I did one of the hardest things I’ve ever done on March 23, 2016.  I had my last appointment with Joseph, my therapist of twenty years.    I’ve been blessed with insurance companies that have paid for my therapy and continue to do so.  With as many diagnoses as I have, even they acknowledge therapy is a necessity, not a luxury.

I knew it was my last appointment with him.  Yeah—a him.  I never thought I would see a male therapist.  Wasn’t it men who abused me?  And even the good men I know—and I know many—don’t want to talk about personal things.  When I do talk about painful truths, I get some very negative responses.

Seeing a male therapist has really helped me.  How could I remain a female chauvinist pig when I was spending an hour each week, not including numerous phone calls, in emotional intimacy with a man?  When I was telling him everything and not being judged?  When he accepted how and where I was and didn’t use power over me, but empowered me?  When he was always there for me?  When my life was changing in amazing ways?  I couldn’t.  Not anymore.

He’s turning seventy and retiring.  He certainly deserves to retire.  He’s worked hard and helped hundreds of people over these many years.  I’m happy for him.  And sad for me.  More sad than I know how to express.  I haven’t written any poems about it, which is what I normally do about upsetting occurrences.   But none are coming.  I think the poems are frozen inside me, frozen in the burning heat of grief.  I don’t know when or if they will become accessible to me.  There’s so much inside me that still isn’t accessible.

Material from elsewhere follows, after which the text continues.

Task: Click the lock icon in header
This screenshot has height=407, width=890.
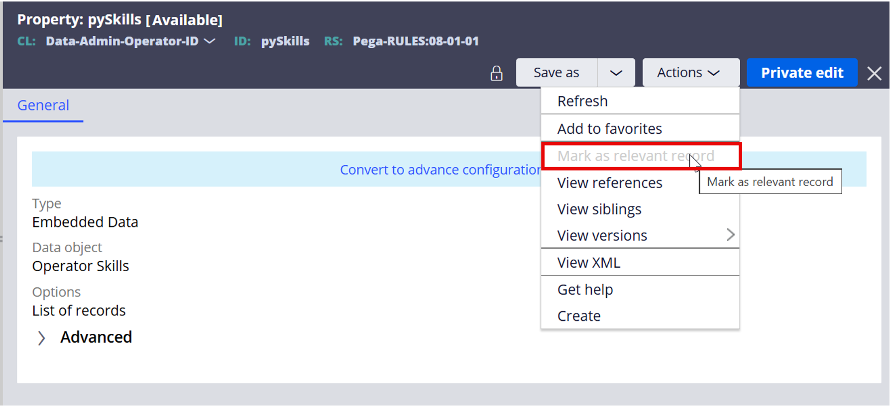Action: tap(496, 73)
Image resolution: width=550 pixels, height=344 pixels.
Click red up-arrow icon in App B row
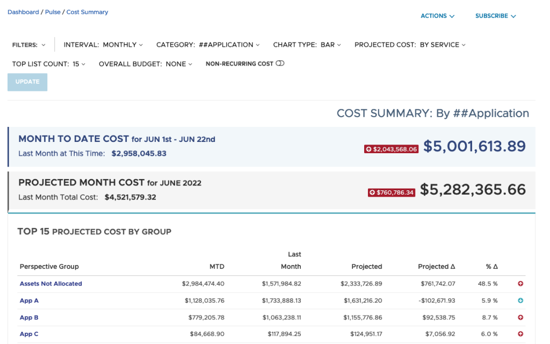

I’m glad I haven’t gone numb.  It’s happened before.  I want to feel my feelings.  Sadness, anger, joy, contentment.  My intense grief that my therapy relationship has ended.    I walked into his office crying that day and left crying even harder.

People have told me that surviving the abuse will help me survive this too.  But enduring something traumatizing, terrifying, and degrading isn’t the same as losing one of the best things that ever happened to me.

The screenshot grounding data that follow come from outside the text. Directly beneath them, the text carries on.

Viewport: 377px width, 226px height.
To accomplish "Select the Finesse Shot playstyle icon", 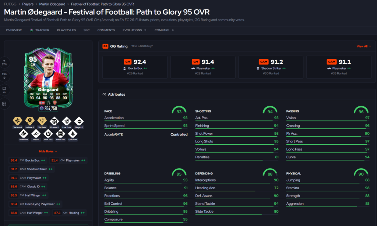I will [54, 123].
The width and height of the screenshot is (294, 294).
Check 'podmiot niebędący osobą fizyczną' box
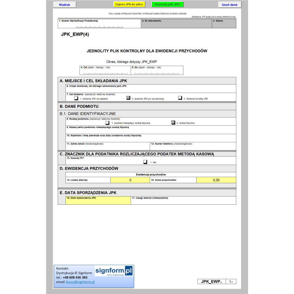[107, 123]
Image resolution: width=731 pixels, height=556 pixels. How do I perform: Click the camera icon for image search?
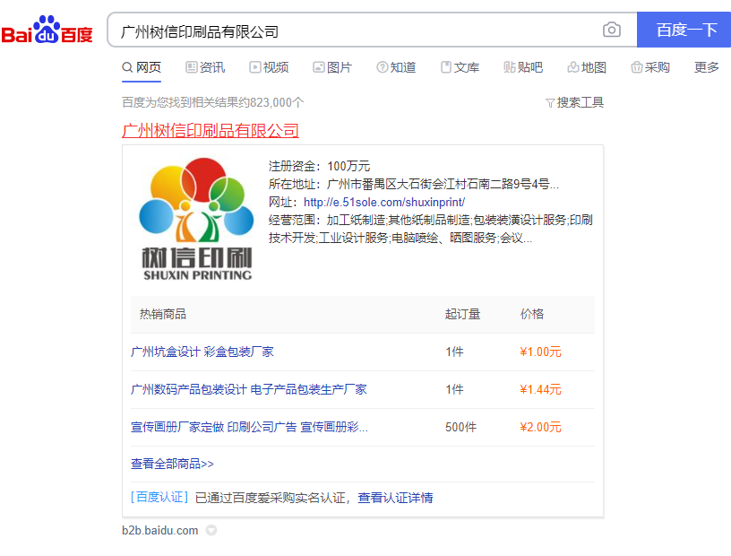coord(611,30)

I have a new therapist now.  I’ve been seeing her for about three months and I like her.  A lot.  She’s helping me with the grief from the end of my first therapy relationship.  She’s really good.  But that doesn’t stop me from missing my old therapist.

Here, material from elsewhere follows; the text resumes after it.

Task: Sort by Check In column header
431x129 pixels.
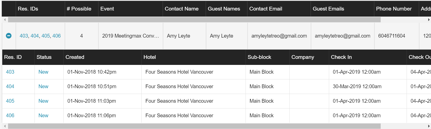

Dr. Seuss says not to cry because it’s over, but to smile because it happened.  I do smile through my tears when I remember so many breakthroughs and realizations.   I haven’t been living up to the first part of the quote, haven’t even been trying.  Crying is important and healthy.  I’ve also been writing unsent letters to him in my journal when I want to tell him how much I miss him or some other important or trivial thing.

It’s getting better, six weeks later.  I don’t cry quite so many times a day.  Sometimes I go a whole day without crying.   There’s so much to remember.  Twenty years worth.  I don’t think I’ll cry over this for the rest of my life.  But I will remember and care the rest of my life.